Phoebe Wallace with art work by Anthony Benjamin

Phoebe Wallace with art work by Anthony Benjamin

Throughout the year, The Picture Library holds a series of selection days where the public can choose from hundreds of works of art, including oils, watercolours, drawings, photographs and prints.

“I love the scheme, it’s something I can enjoy from both sides,” says Helen Peyton, the Yorkshire-based printmaker whose work features in the library. “In museums and galleries, I can spend hours wandering, but only minutes looking at each piece, but at home I can really study it. It’s easy to be inspired if there is an Ackroyd or Frink hanging in your home. It becomes a talking point, and people are always amazed to find out that you can borrow one of these paintings. The fact that my work is loaned and placed within people’s homes is an absolute privilege.”

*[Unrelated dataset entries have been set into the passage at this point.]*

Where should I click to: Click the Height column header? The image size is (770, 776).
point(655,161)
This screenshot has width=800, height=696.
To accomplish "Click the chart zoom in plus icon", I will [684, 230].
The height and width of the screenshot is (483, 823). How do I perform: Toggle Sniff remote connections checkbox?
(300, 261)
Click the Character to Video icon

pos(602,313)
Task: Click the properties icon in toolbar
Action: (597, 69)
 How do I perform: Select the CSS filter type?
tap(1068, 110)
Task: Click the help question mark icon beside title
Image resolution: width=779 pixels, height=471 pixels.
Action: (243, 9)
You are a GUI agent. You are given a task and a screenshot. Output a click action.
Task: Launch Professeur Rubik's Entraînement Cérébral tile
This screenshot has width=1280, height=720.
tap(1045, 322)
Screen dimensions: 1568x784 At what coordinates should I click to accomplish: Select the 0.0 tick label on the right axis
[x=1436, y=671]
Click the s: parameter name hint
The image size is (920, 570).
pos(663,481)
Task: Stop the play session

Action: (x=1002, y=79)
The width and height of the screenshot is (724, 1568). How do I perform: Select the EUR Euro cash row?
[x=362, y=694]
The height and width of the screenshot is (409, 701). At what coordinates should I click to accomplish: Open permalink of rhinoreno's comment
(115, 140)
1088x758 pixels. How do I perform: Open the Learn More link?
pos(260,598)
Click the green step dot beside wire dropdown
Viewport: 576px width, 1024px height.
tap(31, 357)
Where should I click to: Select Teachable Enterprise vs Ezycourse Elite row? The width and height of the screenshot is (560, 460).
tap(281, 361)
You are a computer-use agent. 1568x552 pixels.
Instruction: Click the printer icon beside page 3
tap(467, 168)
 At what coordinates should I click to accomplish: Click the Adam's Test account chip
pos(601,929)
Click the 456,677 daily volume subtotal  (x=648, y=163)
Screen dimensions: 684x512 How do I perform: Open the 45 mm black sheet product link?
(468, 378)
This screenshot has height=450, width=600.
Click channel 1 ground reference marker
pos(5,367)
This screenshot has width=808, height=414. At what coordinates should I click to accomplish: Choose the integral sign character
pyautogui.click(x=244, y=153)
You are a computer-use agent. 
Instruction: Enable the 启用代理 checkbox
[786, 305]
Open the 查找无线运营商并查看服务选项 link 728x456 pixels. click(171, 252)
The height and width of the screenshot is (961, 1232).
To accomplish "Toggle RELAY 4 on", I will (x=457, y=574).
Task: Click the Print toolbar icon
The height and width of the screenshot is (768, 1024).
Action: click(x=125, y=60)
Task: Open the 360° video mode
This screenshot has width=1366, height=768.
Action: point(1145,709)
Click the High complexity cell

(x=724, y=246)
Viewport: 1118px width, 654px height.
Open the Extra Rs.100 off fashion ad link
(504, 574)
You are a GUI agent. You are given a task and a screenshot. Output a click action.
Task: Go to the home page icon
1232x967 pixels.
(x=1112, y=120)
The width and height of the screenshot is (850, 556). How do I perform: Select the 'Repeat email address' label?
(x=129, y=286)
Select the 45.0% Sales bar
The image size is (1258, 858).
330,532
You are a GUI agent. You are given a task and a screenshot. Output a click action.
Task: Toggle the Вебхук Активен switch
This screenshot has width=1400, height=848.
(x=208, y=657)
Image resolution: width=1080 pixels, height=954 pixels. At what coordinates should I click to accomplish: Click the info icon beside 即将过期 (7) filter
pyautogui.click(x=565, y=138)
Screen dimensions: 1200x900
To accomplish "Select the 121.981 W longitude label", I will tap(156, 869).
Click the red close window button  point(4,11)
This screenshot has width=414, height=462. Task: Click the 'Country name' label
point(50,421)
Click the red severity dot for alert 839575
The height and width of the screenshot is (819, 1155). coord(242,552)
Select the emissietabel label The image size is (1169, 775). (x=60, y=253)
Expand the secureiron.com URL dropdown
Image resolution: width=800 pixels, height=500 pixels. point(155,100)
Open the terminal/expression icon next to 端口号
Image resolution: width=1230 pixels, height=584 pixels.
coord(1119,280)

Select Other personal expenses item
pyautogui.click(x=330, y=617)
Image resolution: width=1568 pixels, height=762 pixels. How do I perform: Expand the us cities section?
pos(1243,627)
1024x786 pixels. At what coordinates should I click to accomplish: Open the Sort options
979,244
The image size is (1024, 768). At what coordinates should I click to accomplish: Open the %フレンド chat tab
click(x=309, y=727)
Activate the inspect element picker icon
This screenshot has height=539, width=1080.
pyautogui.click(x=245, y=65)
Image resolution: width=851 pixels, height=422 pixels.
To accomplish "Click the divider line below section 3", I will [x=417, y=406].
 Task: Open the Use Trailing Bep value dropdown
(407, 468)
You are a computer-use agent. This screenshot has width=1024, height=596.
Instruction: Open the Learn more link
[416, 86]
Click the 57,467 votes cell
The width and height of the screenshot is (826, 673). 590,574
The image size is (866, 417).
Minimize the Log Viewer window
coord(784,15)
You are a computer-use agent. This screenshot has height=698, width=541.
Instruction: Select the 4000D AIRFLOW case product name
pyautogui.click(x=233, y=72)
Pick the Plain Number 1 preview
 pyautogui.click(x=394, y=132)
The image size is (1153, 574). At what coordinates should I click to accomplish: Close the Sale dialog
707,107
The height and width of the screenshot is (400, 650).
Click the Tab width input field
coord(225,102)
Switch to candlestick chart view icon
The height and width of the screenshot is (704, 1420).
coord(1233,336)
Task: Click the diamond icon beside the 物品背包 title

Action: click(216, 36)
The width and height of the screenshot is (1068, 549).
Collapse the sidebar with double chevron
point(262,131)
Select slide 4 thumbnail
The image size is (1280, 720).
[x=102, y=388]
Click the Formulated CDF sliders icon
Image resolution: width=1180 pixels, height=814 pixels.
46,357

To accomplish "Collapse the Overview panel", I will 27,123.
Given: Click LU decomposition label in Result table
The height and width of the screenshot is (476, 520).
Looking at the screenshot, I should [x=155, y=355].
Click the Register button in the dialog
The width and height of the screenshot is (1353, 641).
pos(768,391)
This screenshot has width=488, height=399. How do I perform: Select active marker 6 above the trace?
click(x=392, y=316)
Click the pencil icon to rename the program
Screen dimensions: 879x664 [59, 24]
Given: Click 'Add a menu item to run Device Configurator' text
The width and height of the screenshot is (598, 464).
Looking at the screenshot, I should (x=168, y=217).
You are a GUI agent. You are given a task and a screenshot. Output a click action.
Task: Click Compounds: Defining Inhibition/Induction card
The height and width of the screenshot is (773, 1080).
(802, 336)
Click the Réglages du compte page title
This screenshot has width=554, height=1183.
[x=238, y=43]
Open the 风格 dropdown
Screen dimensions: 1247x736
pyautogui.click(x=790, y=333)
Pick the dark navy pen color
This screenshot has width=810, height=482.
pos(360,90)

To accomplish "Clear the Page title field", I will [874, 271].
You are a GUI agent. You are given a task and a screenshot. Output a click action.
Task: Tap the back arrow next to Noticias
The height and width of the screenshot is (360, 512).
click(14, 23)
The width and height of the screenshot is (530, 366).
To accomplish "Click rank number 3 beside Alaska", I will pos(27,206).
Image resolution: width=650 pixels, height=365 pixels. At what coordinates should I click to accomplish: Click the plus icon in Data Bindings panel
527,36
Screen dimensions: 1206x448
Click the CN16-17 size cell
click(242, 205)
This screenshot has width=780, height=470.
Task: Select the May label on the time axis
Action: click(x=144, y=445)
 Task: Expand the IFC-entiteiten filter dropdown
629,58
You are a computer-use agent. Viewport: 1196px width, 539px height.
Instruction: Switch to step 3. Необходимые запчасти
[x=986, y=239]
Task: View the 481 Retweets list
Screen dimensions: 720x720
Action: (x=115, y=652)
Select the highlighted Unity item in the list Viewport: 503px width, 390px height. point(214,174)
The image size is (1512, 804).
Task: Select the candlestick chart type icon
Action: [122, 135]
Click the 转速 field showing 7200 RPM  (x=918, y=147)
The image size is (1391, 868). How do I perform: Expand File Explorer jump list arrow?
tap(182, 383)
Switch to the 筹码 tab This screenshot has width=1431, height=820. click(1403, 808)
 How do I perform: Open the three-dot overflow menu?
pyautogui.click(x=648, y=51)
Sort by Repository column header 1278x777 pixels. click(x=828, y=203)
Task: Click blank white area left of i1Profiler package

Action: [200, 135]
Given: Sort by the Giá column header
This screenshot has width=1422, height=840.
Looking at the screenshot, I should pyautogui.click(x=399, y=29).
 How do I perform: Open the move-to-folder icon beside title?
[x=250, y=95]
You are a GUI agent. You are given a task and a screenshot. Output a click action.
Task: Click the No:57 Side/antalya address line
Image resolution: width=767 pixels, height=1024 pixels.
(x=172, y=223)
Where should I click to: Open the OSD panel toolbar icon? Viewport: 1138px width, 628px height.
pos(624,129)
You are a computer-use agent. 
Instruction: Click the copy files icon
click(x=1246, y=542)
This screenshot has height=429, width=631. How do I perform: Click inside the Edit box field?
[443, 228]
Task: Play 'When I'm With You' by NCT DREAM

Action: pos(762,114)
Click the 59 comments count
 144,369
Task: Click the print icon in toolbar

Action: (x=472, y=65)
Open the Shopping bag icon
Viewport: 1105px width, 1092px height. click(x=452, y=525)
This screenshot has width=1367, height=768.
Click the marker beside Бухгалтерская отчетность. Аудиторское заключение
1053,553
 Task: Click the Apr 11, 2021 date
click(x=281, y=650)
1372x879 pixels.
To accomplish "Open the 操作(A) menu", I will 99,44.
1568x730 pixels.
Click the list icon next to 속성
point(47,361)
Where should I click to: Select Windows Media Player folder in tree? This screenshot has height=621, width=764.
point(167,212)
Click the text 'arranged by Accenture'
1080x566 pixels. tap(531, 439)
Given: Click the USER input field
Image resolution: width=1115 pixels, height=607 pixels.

Loaning a work costs £48 for 12 months and with the gallery covering the insurance, all that’s really required to take part in the scheme is proof of identity.

“Of course there is a risk, but we do everything possible to minimise that risk and we’ve not had many problems over the years,” says Theodore, who currently has one of Paul Huxley’s geometric designs on loan. “There’s that classic moment in Terms of Endearment when Shirley McLaine invites Jack Nicholson back to hers to look at a Renoir, which just so happens to be in the bedroom. While we can’t run to a Renoir, we can give people the opportunity to enjoy a Terry Forst or a Jacob Kramer. Sometimes you get a piece home and find it doesn’t really suit the space you had earmarked for it and a couple of times my partner hasn’t been enamoured by the work I’ve chosen, but the really great thing is that you can change your artwork as many times as you like without worrying about a hefty price tag.”